Genome modification may be the answer for William Parenteau, a Pediatric Surgeon, whom parents usually call after noticing some abnormalities with an unborn child following a prenatal genetic test. William works at the Philadelphia Children’s Hospital, and he can only fix these abnormalities after the unborn children leave their mother’s womb, but this might be too late.
The pursuit of Gene Editing
It was the guilt of failing to help the families that motivated William to join a group of scientists trying to move gene-editing to the womb. This may take a long time to materialize, but recent advancements have shown that this method has more advantage over the use of CRISPR to eliminate diseases. In such situations, the parents of the unborn child are often faced with a dilemma, whether to eliminate the child or prepare to care for it as the child undergoes multiple invasive surgeries just to survive.

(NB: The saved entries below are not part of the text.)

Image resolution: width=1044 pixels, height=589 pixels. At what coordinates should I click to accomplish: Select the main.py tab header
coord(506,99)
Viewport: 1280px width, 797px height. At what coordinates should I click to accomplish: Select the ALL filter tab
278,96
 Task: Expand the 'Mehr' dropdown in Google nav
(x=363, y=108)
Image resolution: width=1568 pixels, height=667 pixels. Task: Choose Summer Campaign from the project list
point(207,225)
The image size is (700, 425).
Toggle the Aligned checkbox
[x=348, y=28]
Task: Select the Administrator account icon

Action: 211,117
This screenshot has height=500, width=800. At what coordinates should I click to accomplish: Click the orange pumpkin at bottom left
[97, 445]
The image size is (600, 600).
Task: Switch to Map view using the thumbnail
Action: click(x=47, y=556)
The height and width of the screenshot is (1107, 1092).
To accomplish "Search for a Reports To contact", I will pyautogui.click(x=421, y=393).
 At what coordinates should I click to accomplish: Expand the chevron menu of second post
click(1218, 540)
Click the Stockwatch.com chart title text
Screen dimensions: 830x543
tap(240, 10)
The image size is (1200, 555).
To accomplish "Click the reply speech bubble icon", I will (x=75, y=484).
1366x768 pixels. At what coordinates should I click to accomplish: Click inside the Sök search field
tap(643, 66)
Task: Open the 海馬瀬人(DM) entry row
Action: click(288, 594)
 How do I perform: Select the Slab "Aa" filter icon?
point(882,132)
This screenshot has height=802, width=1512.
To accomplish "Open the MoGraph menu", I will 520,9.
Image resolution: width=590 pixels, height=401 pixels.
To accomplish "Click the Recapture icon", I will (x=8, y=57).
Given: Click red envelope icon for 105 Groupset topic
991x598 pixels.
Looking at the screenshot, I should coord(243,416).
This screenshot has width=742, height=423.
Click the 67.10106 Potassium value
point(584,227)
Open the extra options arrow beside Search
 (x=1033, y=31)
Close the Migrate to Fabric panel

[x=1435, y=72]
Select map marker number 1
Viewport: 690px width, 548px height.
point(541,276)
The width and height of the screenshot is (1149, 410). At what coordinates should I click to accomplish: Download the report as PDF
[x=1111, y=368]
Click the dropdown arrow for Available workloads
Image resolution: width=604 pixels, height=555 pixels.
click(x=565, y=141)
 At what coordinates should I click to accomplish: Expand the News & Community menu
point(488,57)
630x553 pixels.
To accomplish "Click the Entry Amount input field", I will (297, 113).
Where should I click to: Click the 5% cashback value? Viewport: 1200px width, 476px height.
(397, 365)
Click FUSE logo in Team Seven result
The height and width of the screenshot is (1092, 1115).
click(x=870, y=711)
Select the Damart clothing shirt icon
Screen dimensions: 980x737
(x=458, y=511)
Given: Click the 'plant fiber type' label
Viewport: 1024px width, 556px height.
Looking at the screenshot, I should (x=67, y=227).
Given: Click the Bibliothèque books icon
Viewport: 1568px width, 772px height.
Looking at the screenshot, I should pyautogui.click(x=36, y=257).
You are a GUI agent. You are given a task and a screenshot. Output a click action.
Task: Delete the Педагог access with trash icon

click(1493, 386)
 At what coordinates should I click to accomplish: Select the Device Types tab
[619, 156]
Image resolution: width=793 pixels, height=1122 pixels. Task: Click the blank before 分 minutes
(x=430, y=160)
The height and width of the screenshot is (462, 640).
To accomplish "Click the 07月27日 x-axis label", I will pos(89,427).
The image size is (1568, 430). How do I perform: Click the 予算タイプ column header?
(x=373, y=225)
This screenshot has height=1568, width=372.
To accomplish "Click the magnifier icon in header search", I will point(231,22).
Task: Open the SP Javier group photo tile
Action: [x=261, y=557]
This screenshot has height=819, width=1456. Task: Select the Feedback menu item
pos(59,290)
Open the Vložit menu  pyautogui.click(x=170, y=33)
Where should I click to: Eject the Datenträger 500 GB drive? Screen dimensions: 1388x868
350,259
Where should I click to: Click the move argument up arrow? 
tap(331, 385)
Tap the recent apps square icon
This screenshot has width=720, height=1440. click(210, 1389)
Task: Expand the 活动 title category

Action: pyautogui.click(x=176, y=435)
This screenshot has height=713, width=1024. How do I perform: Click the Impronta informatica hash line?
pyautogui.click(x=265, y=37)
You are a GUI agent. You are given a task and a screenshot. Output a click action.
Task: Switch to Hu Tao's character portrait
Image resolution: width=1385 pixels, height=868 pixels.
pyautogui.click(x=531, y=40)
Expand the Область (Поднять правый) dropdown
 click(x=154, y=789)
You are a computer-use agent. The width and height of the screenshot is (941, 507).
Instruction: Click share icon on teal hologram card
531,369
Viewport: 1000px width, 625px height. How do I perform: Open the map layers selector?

Nonetheless, according to William, “what we see as the future is a minimally invasive way of treating these abnormalities at their genetic origin instead.”
In an effort to realize and prove this vision, William and his team injected virus-encoded CRISPR editing components in the placenta of pregnant mice. The unborn pups were suffering from a lung disease that caused mutation. Few hours after birth, about 25% of the mice that had inhaled the CRISPR survived but the others died, according to the results.
This is one of the two proof of concept experiments carried out by the group. The second is when the group managed to rescue almost all mice pups after changing the single base pair in prenatal mice’s liver cells.
Although the experiment is still in its early stages, the pioneers believe that challenges faced while using CRISPR-based treatments, namely dodging an individual’s immune system can be solved by treating unborn patients.
The main explanation behind this is that since fetuses are still developing, the changes made will easily spread to other organs, as compared to an adult organ, which is not proliferating. Additionally, the developing fetus has a less aggressive immune system, thus less likely to attack the CRISPR components.
Genome Modification at an Early Stage
Now, you might ask, if editing at an early stage is better, why not edit the embryo, right after fertilization? This practice has been prohibited by the U.S. Food and Drug Administration, as it entails complicated ethical issues because the changes are passed on to the cells that make the sperm or eggs. This, in turn, may lead to genetically modified humans.
Others issues may also occur, such as exposing the mother to health risks, and some CRISPR components may stray and go to her ovaries where they might genetically-edit the unfertilized eggs. As such, a lot more research needs to be done to ensure all risks are assessed.
To get an idea of how long this will take, take a look at the first experiment, of replacing a defective gene using a virus that was proposed in the mid-90s, and yet only a single experiment is ongoing today.
It is not clear when this idea will materialize, but Williams states that hopeful families should continue to hold on to the possibilities of Utero genome modification.